Copy out all of the records below with "Instruction" switched to "Command" and nothing else altered, leaving out the pictures.

#### Data excerpts

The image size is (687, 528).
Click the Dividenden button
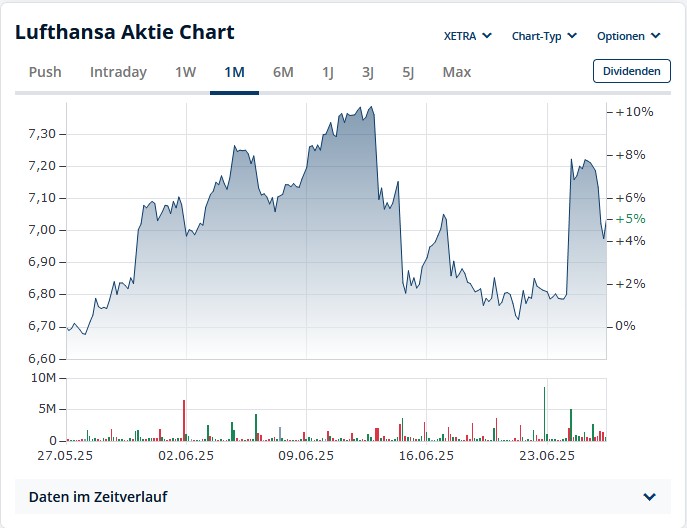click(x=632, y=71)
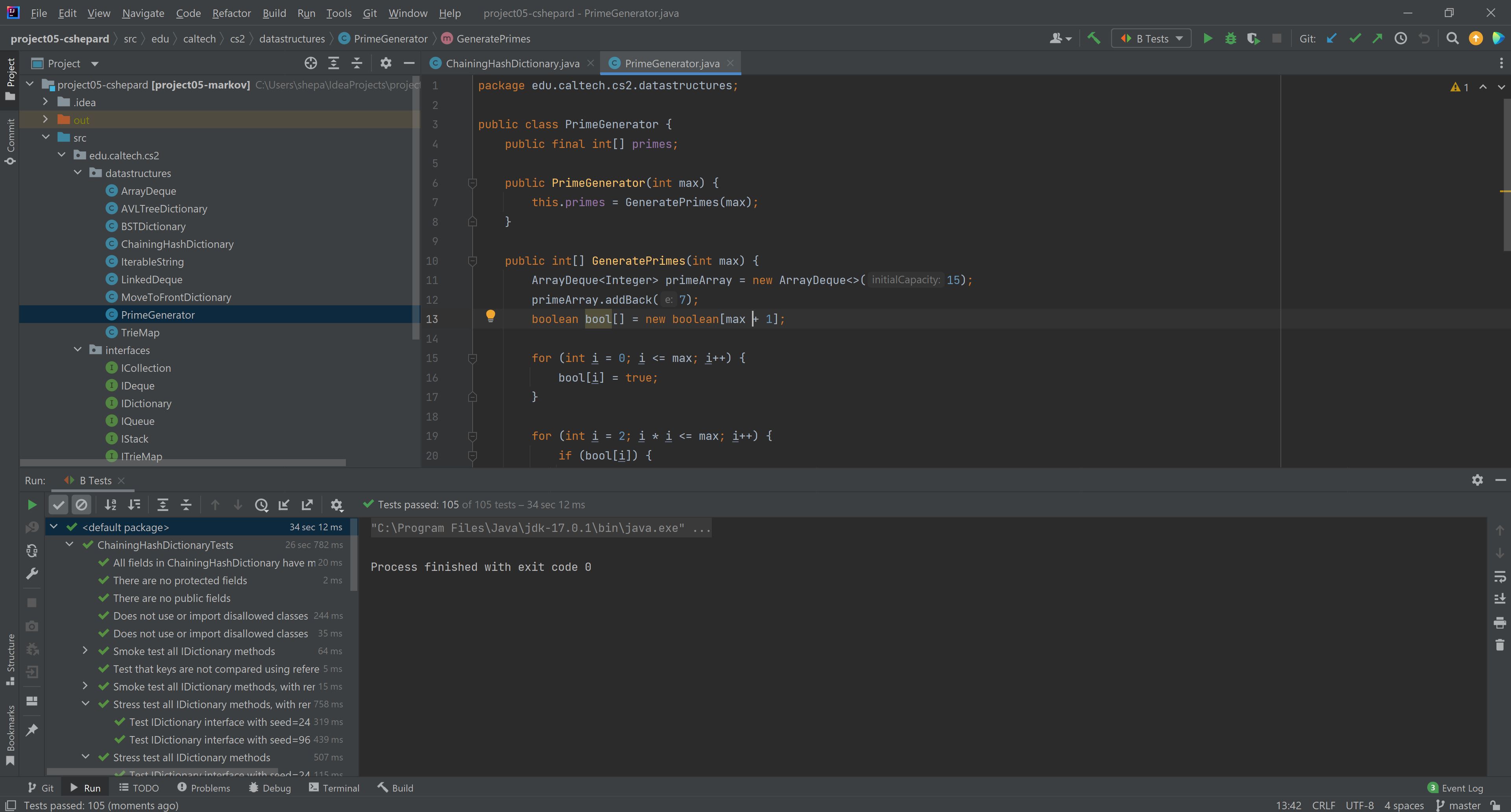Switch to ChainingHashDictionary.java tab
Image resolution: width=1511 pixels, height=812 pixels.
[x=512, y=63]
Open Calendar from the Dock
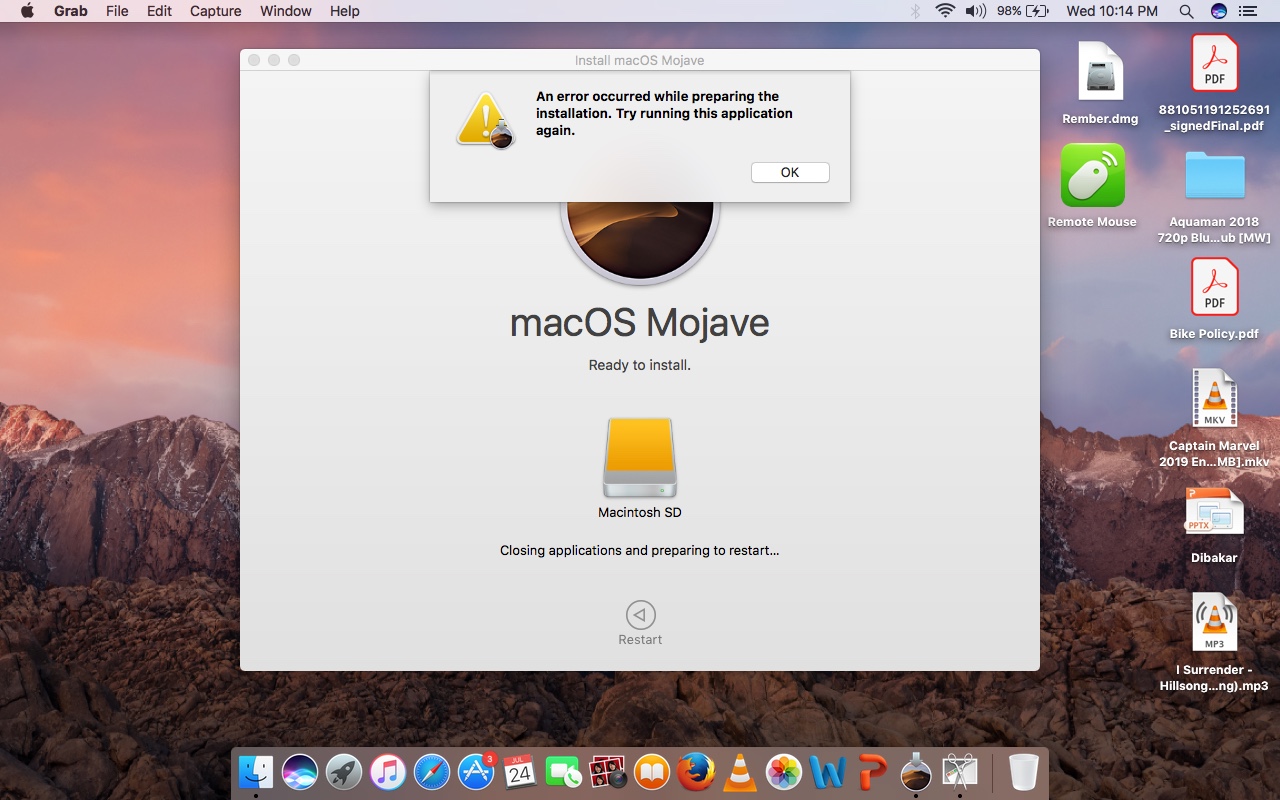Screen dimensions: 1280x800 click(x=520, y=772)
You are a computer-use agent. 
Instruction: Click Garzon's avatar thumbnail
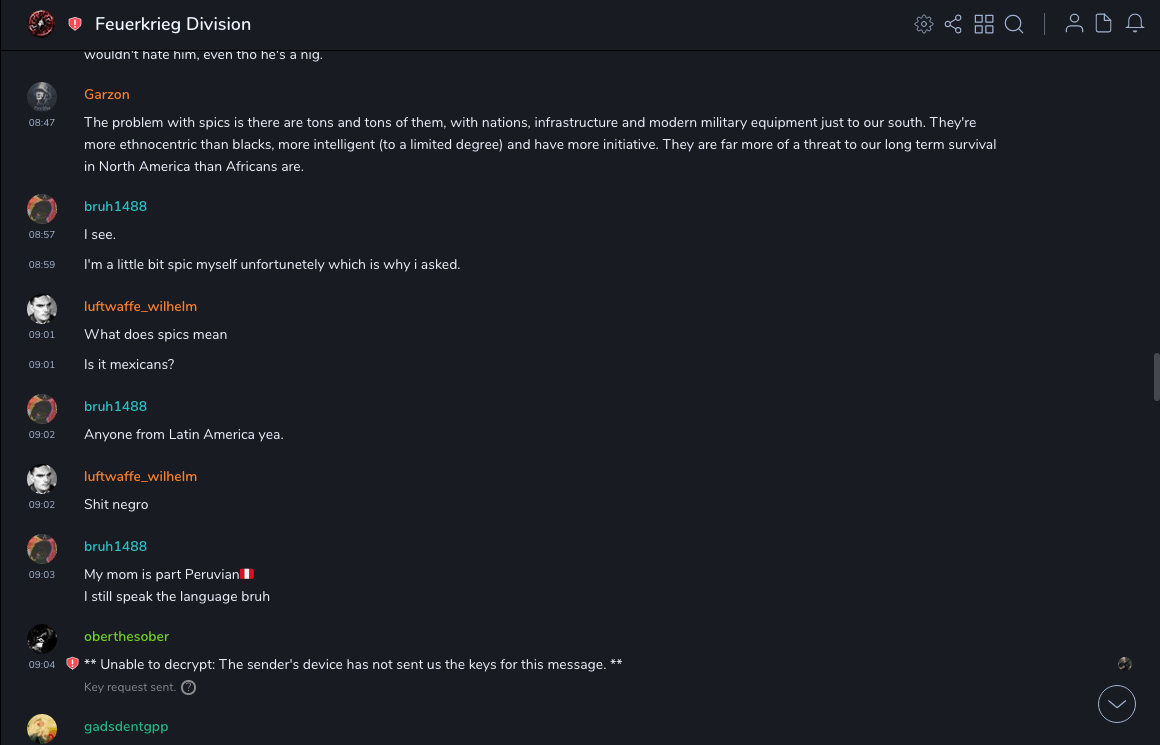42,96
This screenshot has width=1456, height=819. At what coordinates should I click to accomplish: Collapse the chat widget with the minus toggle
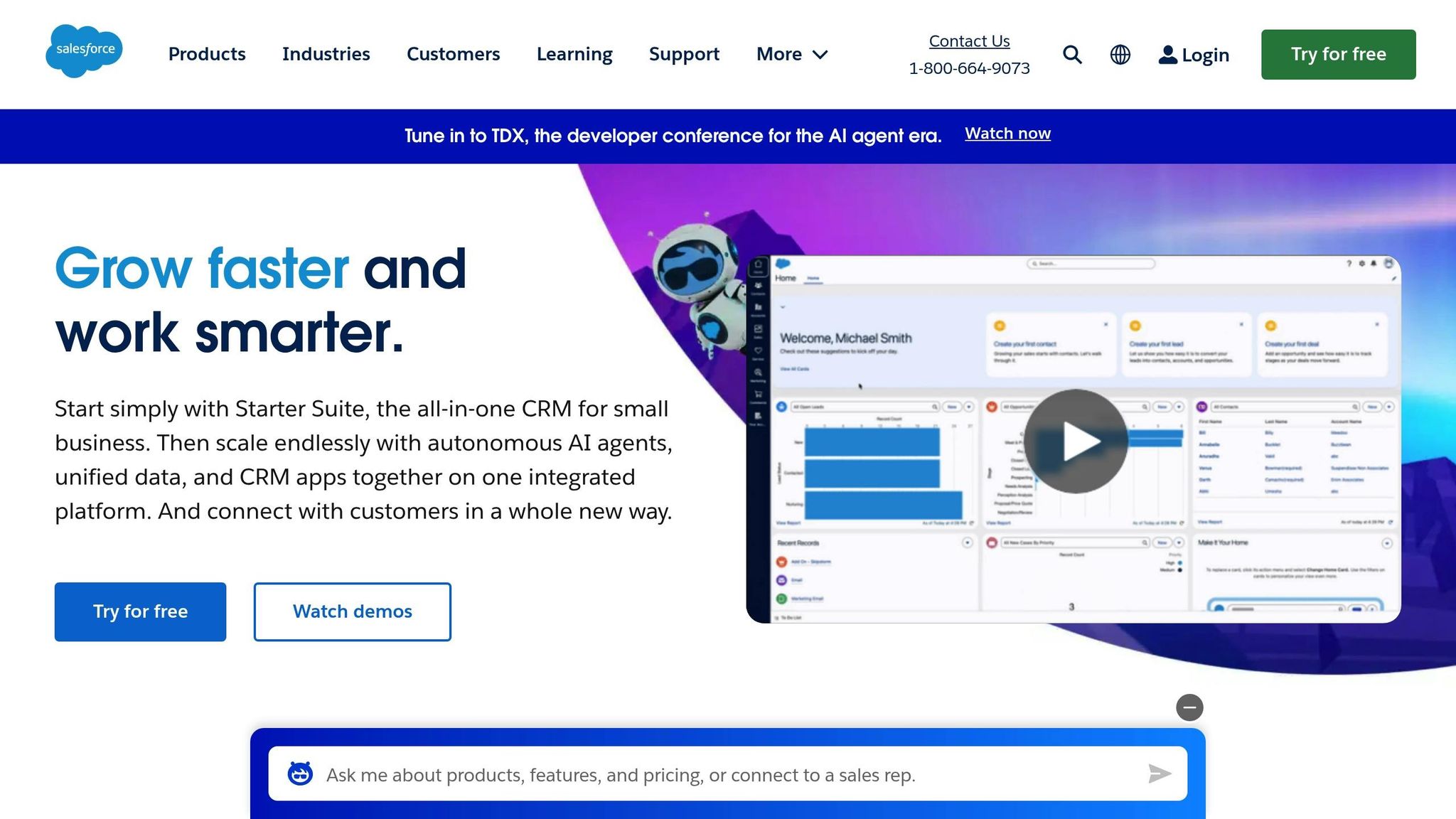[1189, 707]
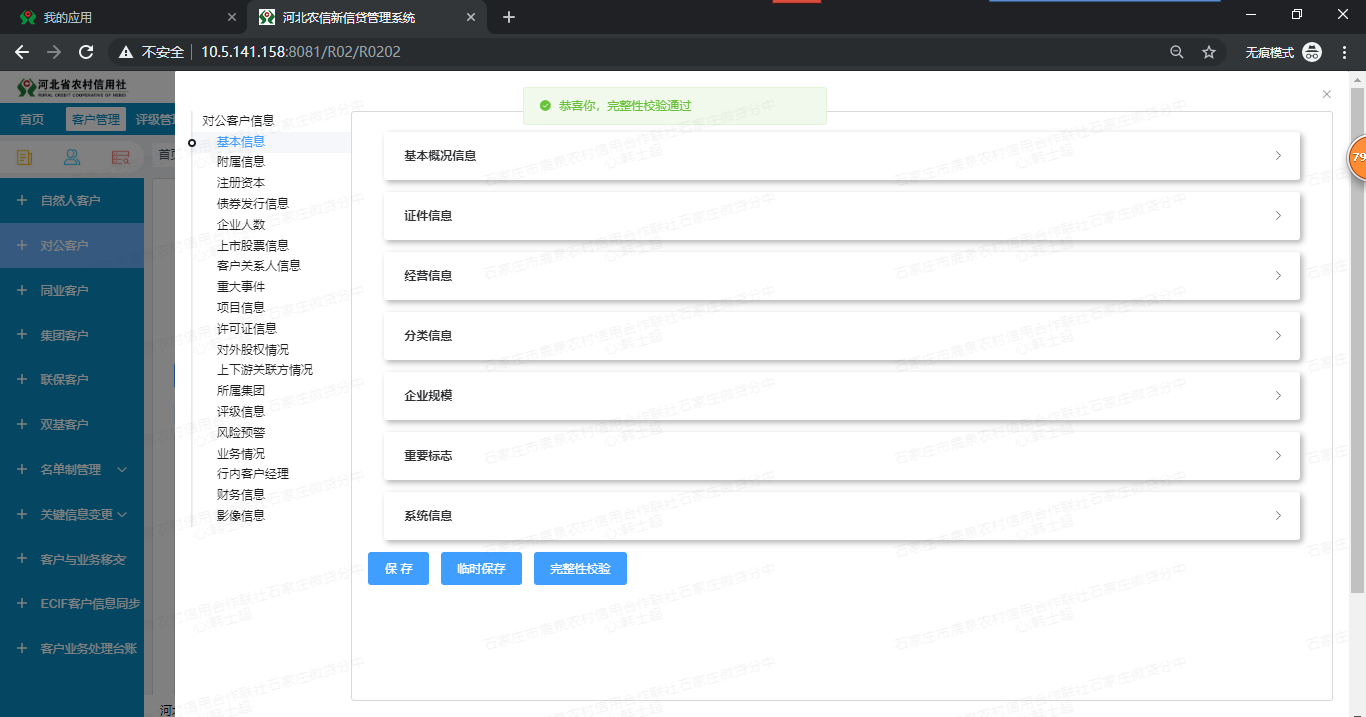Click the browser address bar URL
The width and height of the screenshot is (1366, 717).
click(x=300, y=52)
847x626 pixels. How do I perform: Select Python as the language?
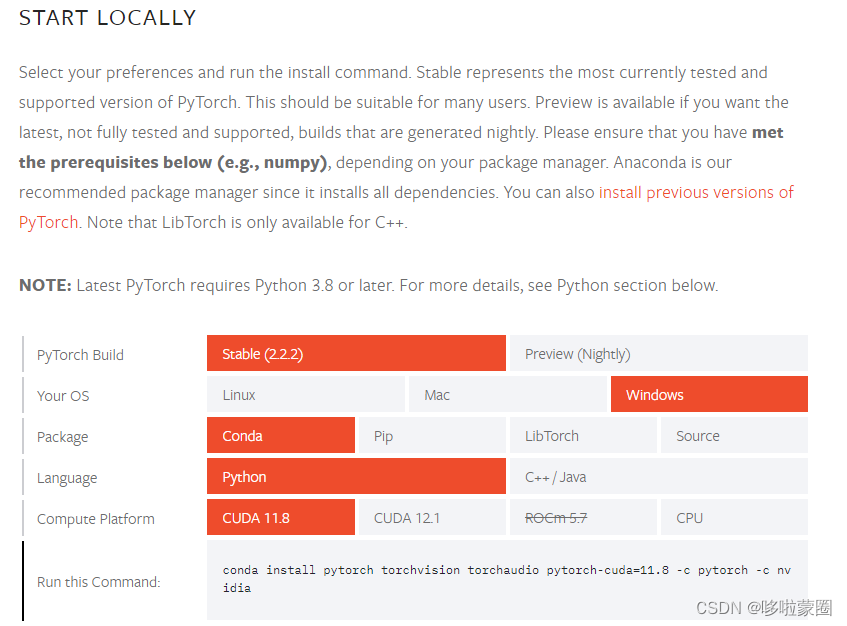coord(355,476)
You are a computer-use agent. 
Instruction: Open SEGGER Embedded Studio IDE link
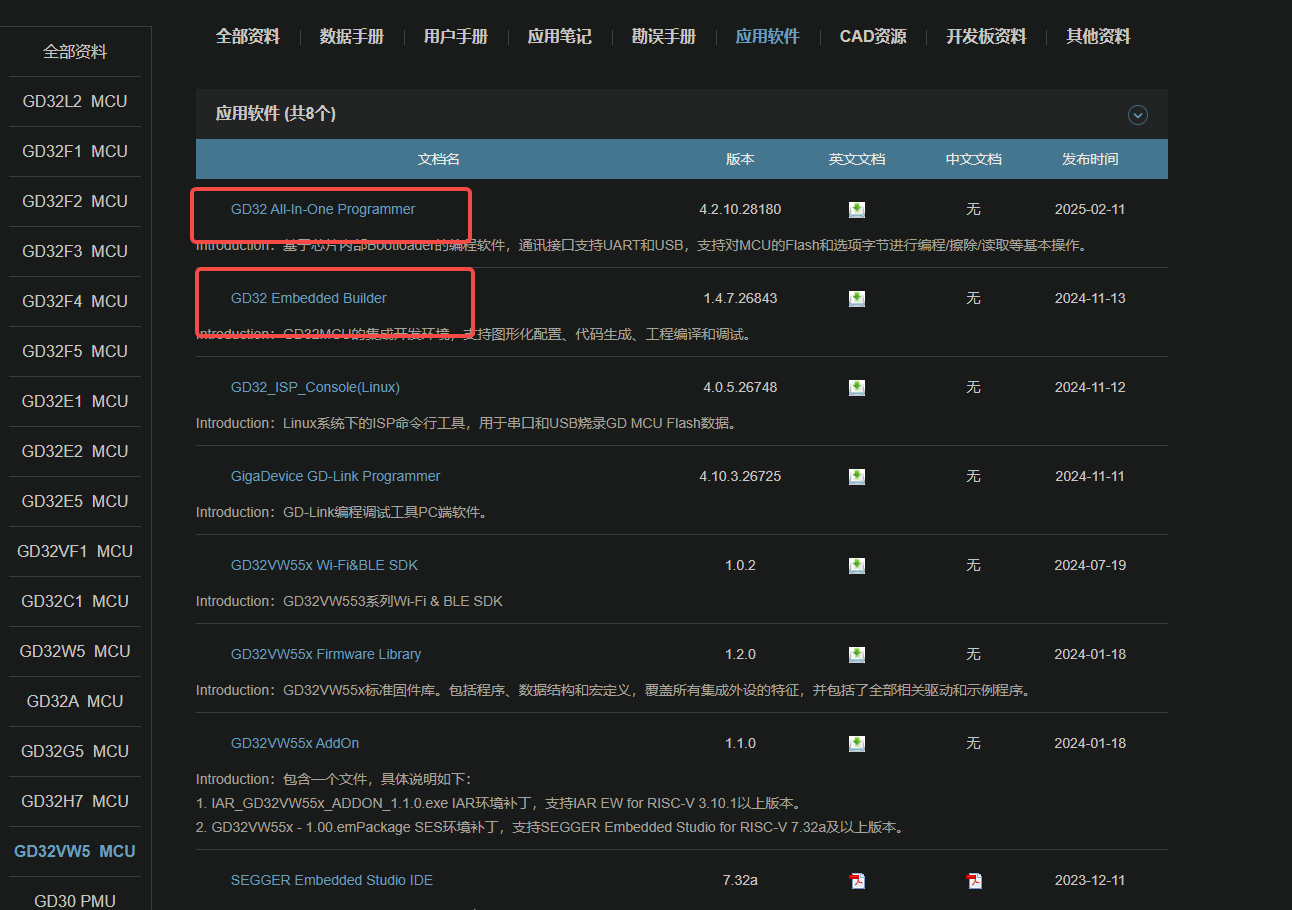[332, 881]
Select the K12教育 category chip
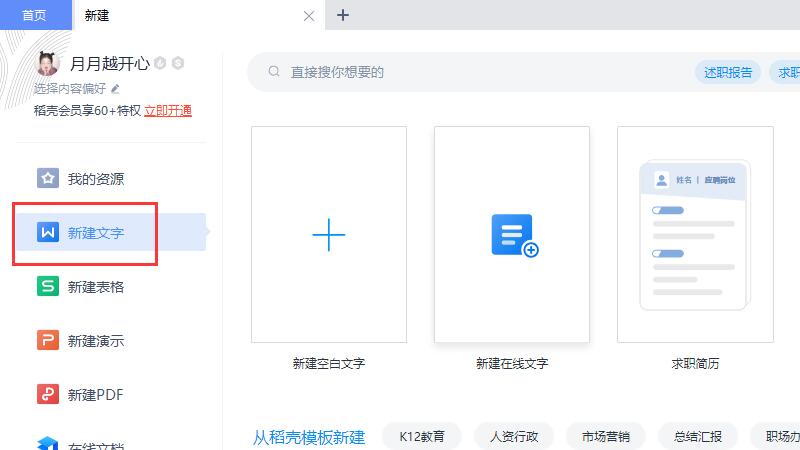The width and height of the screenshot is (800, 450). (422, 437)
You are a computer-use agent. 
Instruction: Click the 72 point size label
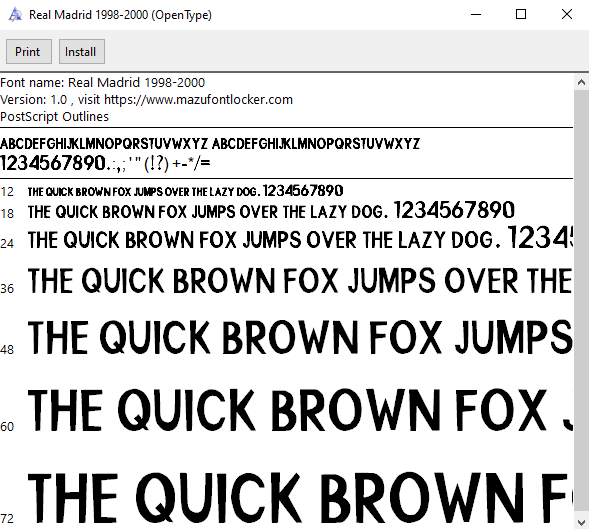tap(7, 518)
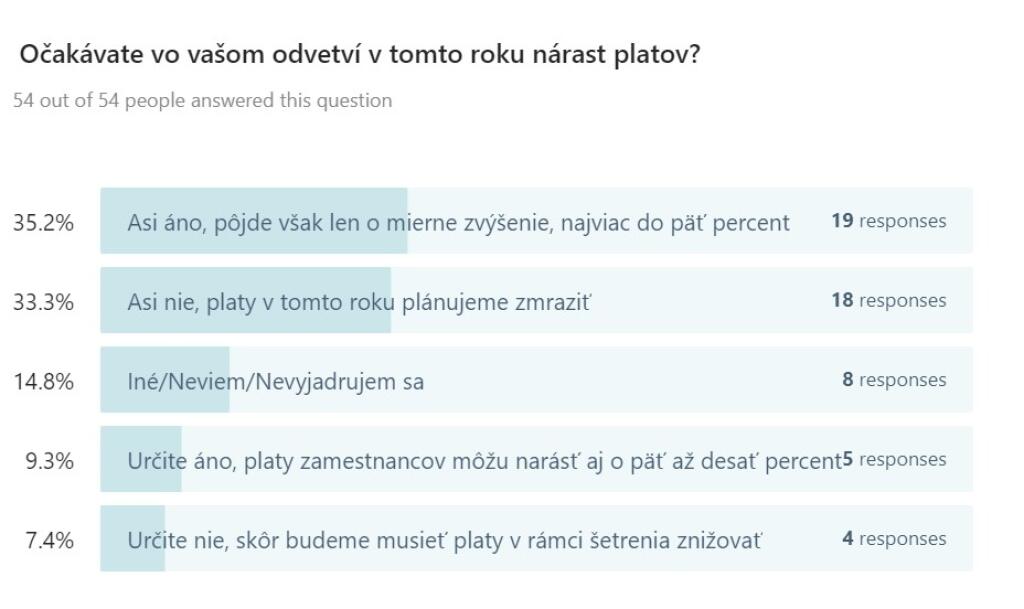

########

- _Answer for this exercise_:
The image size is (687, 528).
Click the Dividenden button
click(x=632, y=71)
Switch to ChainingHashDictionary.java tab
Image resolution: width=1511 pixels, height=812 pixels.
[x=512, y=63]
Open Calendar from the Dock
Screen dimensions: 1280x800 click(x=520, y=772)
You are a computer-use agent. 
Command: Click Garzon's avatar thumbnail
42,96
This screenshot has width=1456, height=819. At what coordinates should I click to accomplish: Collapse the chat widget with the minus toggle
[1189, 707]
Click the browser address bar URL
The width and height of the screenshot is (1366, 717).
click(x=300, y=52)
847x626 pixels. How do I perform: Select Python as the language?
coord(355,476)
You are a computer-use agent. 
Command: Open SEGGER Embedded Studio IDE link
[332, 881]
Select the K12教育 category chip
The width and height of the screenshot is (800, 450). (422, 437)
You are a computer-use agent. 
Command: Click the 72 point size label
tap(7, 518)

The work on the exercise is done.